Современная психология в середине XX века начала интерпретировать состояния и ситуации, которые мы вульгарно называем мистикой. Для индустриальной производственной мысли мистика воспринимается как вымысел или причудливая аберрация ума, порожденная леностью или неспособностью встроиться в конвейерную экономику. По этой причине все мистики носили клеймо деклассированных элементов и шарлатанов. Но в постиндустриальной социальной модели спрос на мистику оказался востребован. Главной причиной тому стоит считать распространившееся понимание того, что общество, каким бы оно ни было развитым и прогрессивным, оказывалось лишь клеткой. И лишь покинув эту клетку, можно построить что-то стоящее. В противном случае люди дважды конкурируют в рамках институтов (с теми, кто возглавляет институты и теми, кто также претендует их возглавить), и тратят жизнь в бесконечной возне.
Интерес, возникший к способам покидания этой клетки, подогрел интерес ко всяким социологически маргинальным значениям, в том числе и к мистическому.
Что есть мистическое?
Вся сложность понимания мистического опыта заключается в том, что он лежит за пределами общества, а значит (в социологическом смысле) и за пределами реальности. Потому что реальность социально сконструирована. Все, с чем мы имеем дело в реальности, продиктовано не феноменами природы или физики, а продуктами человеческой деятельности, давно уже отчужденными от человека, дегуманизированными и преподнесенными как само собой разумеющаяся реальность. И если мистическое расположено за пределами общества/реальности, то даже язык, как продукт общества, для него не подходит.
Наоборот, все, что освоено обществом, есть продукт непрерывной экстернализации, объективизации и интернализации реальности людьми для людей. В пространствах реальности нет ничего, что не было бы поименовано, концептуализировано и впаяно в причинно-следственные цепочки событий. Реальность, другими словами, это декорация, в границах которой происходит общественная жизнь человека, то есть жизнь вообще. И в этих декорациях разворачивается драма бытия, подчиненная классической драматургии.
Если мы находимся в пространстве мифа, мы находимся на сцене, и отыгрываем свою роль. Со сцены можно уйти, а можно поддерживать динамику существования, производя ритуалы и ритмы. Когда актер не выходит на сцену, это называется кризисом. Когда выходит – штатное явление общинной трагедии или комедии. Если находимся в пространстве логоса, то сидим в зале, на стандартном стуле в стандартизированных рядах. Это массовое общество, где роли отчуждены от исполнителей. Зал в тени, и его может покинуть любой, не привлекая внимания. Потому что для массовых обществ не так важно какие человекоединицы его покинули, а какие пополнили.

------------------------------------------------------------------------

[Ваши задания]
A - Приведите каждую строку записей, в которой встречается слово «menu», переписав её без изменений. Регистр букв имеет значение.
B - Продолжите текст о мистике и социально сконструированной реальности, начав сразу после его последнего предложения.

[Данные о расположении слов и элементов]
------------------------------------------------------------------------

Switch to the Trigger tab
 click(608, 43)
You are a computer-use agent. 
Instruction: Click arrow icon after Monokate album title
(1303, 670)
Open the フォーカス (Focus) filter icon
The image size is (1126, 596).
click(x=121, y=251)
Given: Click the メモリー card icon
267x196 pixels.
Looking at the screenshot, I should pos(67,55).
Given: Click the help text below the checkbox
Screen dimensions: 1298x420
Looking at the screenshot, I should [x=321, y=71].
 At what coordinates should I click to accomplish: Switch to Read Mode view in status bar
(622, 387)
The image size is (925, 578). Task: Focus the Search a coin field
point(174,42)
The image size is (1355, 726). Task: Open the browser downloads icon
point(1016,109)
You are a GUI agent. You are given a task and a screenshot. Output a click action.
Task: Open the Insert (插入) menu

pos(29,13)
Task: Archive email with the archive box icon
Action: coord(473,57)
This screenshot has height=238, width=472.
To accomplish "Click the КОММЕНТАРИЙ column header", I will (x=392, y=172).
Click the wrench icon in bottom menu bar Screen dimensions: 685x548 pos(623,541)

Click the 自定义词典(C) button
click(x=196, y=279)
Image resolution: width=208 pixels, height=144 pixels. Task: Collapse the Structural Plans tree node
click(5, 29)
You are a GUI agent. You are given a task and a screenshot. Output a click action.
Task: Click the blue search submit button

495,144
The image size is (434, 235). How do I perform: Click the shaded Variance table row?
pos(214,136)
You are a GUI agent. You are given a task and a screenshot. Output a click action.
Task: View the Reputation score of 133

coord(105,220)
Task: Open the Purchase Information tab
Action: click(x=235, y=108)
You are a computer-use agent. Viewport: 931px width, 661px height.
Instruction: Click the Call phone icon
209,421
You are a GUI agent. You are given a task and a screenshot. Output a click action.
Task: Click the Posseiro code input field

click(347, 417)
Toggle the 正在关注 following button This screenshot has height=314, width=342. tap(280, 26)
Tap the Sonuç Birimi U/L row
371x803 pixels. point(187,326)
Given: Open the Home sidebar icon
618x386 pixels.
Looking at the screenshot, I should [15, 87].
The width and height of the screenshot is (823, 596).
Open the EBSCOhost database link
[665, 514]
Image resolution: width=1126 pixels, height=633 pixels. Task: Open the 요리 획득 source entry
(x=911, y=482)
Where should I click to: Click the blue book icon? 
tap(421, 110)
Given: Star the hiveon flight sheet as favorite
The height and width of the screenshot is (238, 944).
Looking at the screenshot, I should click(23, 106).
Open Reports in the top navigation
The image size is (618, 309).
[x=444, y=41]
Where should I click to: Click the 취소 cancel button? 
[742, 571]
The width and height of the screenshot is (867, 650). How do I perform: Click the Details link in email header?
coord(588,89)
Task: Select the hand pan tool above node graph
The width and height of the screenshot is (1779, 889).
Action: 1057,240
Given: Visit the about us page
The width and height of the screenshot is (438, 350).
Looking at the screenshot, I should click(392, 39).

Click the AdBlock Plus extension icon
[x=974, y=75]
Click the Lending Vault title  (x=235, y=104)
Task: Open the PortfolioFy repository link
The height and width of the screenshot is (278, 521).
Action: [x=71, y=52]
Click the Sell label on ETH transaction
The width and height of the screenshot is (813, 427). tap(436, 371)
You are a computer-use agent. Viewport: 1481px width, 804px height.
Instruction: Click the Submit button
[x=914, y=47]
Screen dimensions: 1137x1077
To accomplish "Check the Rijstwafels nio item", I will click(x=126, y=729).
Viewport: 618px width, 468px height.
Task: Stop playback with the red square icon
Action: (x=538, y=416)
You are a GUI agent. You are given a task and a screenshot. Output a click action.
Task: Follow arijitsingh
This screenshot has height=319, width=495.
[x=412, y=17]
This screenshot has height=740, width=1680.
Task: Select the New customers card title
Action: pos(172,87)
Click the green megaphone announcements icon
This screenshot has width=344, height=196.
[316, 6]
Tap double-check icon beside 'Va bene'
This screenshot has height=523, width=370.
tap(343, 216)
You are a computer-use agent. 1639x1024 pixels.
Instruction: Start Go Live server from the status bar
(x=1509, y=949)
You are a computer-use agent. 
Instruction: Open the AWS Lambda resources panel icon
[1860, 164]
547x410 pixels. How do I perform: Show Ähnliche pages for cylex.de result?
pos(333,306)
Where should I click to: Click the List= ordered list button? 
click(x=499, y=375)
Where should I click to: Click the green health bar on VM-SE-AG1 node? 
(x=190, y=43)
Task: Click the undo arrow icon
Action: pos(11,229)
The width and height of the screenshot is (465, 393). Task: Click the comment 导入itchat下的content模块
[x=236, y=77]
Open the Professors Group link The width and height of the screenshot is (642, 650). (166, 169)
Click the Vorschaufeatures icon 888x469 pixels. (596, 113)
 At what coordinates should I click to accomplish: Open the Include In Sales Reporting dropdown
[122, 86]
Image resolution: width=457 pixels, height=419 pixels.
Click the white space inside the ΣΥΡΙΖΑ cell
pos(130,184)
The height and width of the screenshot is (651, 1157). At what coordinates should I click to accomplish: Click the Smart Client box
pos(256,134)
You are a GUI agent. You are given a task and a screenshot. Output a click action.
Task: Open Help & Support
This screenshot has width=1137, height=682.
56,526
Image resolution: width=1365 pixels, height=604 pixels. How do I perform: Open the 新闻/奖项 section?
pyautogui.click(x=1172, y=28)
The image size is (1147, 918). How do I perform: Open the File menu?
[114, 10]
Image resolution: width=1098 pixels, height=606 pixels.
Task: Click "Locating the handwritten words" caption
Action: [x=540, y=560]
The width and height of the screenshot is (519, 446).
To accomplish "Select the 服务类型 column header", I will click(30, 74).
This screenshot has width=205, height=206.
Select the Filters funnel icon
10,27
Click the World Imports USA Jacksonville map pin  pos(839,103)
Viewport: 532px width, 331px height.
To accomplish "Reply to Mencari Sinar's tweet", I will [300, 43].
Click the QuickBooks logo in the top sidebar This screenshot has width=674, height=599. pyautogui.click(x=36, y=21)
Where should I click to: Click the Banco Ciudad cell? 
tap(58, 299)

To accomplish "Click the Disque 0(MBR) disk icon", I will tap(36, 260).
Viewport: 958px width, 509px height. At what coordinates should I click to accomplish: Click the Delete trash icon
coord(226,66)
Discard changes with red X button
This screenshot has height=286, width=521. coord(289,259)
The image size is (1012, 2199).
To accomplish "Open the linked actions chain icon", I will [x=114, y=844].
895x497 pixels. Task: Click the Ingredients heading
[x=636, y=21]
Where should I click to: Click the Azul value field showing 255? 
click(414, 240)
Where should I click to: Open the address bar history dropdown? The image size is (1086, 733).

------------------------------------------------------------------------

[Ожидаемые ответы]
A -
Task: Open the Insert (插入) menu
Click the wrench icon in bottom menu bar Screen dimensions: 685x548 pos(623,541)
The image size is (1147, 918). How do I perform: Open the File menu?

B -
Но есть еще одно пространство – пространство за декорациями. Ненаселенное, непонятное, немыслимое, и там не горит свет, так как освещать это пространство некому и не для кого. Оно не предназначено для людей, и не наблюдаемо для людей со сцены и людей из зала. И если что-то там происходит, то происходит само. Сам включается свет, который падает на актеров сцены, сам поднимаются занавес и сам раздается звук. Мы не видим агентов этих изменений: осветители, звукооператоры и техники не являются участниками драматургии жизни, они – призрачные существа ненаблюдаемого мира, а возможно и вовсе не люди, а genios loci, духи места. Некотоыре работают на обслуживании так давно, что срослись со своими местами. Увидеть их можно лишь оказавшись в Задекоратье.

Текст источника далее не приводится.